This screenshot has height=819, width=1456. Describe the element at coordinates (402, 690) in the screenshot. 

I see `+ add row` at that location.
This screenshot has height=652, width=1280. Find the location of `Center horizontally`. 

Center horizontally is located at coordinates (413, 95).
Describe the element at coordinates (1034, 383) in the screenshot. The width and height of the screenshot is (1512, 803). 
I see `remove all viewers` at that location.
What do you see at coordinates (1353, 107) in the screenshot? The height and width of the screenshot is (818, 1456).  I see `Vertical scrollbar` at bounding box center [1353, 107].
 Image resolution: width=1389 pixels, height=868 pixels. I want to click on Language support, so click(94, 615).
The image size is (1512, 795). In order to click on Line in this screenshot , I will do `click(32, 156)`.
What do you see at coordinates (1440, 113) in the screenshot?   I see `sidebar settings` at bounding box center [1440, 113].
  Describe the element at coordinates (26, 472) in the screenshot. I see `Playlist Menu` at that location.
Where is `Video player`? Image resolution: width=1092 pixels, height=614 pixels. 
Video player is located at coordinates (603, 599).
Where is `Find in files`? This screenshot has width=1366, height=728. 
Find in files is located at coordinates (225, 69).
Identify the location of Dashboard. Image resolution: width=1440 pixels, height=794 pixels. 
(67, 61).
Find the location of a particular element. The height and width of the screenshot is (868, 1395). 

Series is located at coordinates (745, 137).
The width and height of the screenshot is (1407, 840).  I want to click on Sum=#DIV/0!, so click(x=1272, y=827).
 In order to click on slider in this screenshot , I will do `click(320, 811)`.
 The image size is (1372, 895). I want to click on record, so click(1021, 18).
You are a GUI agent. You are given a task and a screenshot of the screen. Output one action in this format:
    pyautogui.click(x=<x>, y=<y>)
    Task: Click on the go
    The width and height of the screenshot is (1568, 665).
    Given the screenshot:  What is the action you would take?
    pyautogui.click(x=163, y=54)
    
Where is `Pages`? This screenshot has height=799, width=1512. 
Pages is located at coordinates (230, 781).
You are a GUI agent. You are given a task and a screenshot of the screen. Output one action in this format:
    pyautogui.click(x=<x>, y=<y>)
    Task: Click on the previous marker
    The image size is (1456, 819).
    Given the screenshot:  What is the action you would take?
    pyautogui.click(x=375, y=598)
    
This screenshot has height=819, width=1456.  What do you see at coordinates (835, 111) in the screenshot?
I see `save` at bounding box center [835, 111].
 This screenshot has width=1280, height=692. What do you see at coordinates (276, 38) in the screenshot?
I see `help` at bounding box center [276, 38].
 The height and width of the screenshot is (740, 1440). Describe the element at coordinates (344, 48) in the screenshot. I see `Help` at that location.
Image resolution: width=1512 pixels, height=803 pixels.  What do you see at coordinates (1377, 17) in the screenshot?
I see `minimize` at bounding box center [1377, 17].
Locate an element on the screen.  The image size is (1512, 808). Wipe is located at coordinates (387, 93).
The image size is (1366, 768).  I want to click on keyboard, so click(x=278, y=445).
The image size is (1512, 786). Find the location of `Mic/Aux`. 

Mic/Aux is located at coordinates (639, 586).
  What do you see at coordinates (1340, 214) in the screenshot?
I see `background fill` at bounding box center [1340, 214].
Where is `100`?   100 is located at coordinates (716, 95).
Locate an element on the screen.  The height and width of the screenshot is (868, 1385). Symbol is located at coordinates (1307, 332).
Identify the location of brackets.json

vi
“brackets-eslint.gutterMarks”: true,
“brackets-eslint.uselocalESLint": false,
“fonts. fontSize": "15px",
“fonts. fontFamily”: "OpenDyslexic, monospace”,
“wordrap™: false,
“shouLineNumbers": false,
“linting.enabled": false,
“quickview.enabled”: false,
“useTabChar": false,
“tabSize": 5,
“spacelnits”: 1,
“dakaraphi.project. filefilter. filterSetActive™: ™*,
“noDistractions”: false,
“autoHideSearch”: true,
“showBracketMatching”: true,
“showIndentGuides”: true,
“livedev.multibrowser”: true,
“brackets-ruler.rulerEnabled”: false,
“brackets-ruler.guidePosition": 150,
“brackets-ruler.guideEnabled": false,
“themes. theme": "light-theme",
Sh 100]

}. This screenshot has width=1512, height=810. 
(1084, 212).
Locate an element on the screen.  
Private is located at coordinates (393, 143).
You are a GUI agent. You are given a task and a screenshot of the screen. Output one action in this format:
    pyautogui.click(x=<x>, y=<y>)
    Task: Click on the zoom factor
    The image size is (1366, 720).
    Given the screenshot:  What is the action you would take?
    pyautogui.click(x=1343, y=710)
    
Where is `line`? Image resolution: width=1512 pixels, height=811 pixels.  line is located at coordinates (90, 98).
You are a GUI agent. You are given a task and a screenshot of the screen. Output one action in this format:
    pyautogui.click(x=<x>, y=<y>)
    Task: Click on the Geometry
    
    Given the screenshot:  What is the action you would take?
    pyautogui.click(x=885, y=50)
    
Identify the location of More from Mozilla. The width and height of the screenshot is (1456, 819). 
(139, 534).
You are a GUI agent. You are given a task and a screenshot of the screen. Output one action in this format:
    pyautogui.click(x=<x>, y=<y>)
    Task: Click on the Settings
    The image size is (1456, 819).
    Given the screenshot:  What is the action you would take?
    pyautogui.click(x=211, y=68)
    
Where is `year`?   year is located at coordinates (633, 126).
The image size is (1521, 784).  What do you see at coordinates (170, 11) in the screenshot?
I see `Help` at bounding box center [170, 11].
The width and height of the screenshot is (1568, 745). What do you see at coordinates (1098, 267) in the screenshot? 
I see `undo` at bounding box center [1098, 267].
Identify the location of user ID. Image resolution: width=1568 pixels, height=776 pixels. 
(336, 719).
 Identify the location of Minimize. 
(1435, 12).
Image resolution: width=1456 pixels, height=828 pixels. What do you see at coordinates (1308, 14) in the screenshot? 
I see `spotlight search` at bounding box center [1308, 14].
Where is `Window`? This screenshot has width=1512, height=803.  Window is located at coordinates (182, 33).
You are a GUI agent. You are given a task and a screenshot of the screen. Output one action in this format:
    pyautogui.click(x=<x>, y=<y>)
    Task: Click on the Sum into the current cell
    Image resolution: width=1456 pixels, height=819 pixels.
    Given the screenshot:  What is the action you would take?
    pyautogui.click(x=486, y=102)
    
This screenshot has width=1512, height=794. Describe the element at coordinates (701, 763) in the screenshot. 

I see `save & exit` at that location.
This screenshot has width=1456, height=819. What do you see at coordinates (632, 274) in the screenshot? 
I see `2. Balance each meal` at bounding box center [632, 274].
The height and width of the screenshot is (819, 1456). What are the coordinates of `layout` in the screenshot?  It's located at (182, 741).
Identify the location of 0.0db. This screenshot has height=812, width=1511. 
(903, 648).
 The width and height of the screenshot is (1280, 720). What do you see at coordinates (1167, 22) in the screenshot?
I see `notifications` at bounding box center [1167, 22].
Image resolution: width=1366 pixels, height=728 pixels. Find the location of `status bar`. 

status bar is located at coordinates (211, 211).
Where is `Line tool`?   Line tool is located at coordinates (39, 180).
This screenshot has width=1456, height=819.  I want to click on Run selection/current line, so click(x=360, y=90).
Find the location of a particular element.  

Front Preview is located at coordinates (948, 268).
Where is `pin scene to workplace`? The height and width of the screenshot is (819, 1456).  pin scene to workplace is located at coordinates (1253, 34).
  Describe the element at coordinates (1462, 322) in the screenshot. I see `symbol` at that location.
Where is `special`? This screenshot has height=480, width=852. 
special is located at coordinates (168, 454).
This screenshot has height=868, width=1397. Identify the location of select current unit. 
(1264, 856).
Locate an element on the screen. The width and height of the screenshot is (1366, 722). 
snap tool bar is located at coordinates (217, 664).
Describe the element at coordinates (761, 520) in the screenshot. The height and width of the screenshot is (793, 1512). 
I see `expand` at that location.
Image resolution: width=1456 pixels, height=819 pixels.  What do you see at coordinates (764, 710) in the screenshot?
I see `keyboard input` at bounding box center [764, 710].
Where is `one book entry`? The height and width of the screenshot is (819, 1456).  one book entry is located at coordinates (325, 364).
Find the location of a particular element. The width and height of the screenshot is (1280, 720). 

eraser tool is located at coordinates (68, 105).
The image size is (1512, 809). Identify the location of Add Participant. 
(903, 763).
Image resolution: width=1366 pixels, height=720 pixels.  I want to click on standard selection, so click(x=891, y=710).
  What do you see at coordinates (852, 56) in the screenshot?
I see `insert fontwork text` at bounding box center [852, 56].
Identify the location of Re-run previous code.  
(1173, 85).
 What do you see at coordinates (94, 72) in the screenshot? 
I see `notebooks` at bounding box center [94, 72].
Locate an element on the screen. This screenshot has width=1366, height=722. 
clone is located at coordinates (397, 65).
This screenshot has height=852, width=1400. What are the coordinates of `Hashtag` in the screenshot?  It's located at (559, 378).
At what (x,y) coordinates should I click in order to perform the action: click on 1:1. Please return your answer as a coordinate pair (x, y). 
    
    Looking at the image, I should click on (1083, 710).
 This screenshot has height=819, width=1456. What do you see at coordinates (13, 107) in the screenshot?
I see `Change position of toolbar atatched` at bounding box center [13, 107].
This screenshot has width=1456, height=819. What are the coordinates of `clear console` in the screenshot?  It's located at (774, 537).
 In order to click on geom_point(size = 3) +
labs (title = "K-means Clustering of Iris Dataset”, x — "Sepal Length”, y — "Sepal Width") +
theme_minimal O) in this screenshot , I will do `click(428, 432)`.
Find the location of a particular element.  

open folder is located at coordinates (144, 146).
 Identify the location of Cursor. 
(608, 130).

────────────────────

Written instruction: Recast the rows above, from the line containing "coordinates (387, 93)." through the line containing "The image size is (1366, 768).", inclusive, as a JSON list of strings with one string per line, leaving out blank lines.

Final answer:
[
  "Locate an element on the screen.  The image size is (1512, 808). Wipe is located at coordinates (387, 93).",
  "The image size is (1366, 768).  I want to click on keyboard, so click(x=278, y=445)."
]